Enabling task-level scheduling on heterogeneous platforms

Abstract

OpenCL is an industry standard for parallel programming on heterogeneous devices. With OpenCL, compute-intensive portions of an application can be offloaded to a variety of processing units within a system. OpenCL is the first standard that focuses on portability, allowing programs to be written once and run seamlessly on multiple, heterogeneous devices, regardless of vendor. While OpenCL has been widely adopted, there still remains a lack of support for automatic task scheduling and data consistency when multiple devices appear in the system. To address this need, we have designed a task queueing extension for OpenCL that provides a high-level, unified execution model tightly coupled with a resource management facility.
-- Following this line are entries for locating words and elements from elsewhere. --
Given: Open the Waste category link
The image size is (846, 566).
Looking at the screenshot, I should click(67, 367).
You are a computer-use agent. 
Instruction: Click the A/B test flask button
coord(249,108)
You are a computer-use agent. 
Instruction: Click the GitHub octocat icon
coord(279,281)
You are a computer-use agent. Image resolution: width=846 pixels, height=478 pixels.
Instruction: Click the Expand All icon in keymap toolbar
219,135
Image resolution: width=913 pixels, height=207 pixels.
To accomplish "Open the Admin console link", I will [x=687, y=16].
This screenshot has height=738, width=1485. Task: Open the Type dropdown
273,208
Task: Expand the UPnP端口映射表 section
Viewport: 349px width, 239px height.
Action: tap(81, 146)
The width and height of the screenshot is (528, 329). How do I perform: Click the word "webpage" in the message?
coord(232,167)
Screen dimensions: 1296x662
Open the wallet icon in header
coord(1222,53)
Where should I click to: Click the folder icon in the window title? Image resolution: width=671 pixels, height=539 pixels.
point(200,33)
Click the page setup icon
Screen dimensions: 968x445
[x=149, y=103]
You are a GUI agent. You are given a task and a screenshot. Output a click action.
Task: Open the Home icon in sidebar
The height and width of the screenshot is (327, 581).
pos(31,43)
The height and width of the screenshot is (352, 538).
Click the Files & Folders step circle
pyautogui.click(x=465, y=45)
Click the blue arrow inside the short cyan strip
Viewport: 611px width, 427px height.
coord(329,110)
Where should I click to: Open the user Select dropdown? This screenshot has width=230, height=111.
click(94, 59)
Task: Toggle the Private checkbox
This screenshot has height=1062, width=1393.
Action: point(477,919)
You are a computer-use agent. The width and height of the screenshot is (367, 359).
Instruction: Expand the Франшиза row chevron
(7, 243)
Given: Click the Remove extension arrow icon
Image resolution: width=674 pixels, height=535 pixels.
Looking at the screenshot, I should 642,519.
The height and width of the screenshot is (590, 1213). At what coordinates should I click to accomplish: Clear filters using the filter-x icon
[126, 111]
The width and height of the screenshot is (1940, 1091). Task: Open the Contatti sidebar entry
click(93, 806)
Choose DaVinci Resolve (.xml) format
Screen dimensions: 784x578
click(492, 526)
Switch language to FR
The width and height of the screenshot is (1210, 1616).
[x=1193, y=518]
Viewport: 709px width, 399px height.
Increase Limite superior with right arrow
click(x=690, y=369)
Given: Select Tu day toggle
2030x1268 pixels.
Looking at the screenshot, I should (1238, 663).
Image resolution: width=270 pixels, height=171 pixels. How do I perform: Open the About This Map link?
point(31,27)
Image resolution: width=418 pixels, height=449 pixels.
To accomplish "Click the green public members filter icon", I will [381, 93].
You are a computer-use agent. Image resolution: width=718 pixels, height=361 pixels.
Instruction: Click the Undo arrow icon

The main motivation for developing this extension is to provide OpenCL programmers with a convenient programming paradigm to fully utilize all possible devices in a system and incorporate flexible scheduling schemes. To demonstrate the value and utility of this extension, we have utilized an advanced OpenCL-based imaging toolkit called clSURF. Using our task queueing extension, we demonstrate the potential performance opportunities and limitations given current vendor implementations of OpenCL. Using a state-of-art implementation on a single GPU device as the baseline, our task queueing extension achieves a speedup up to 72.4%. Our extension also achieves scalable performance gains on multiple heterogeneous GPU devices. The performance trade-offs of using the host CPU as an accelerator are also evaluated.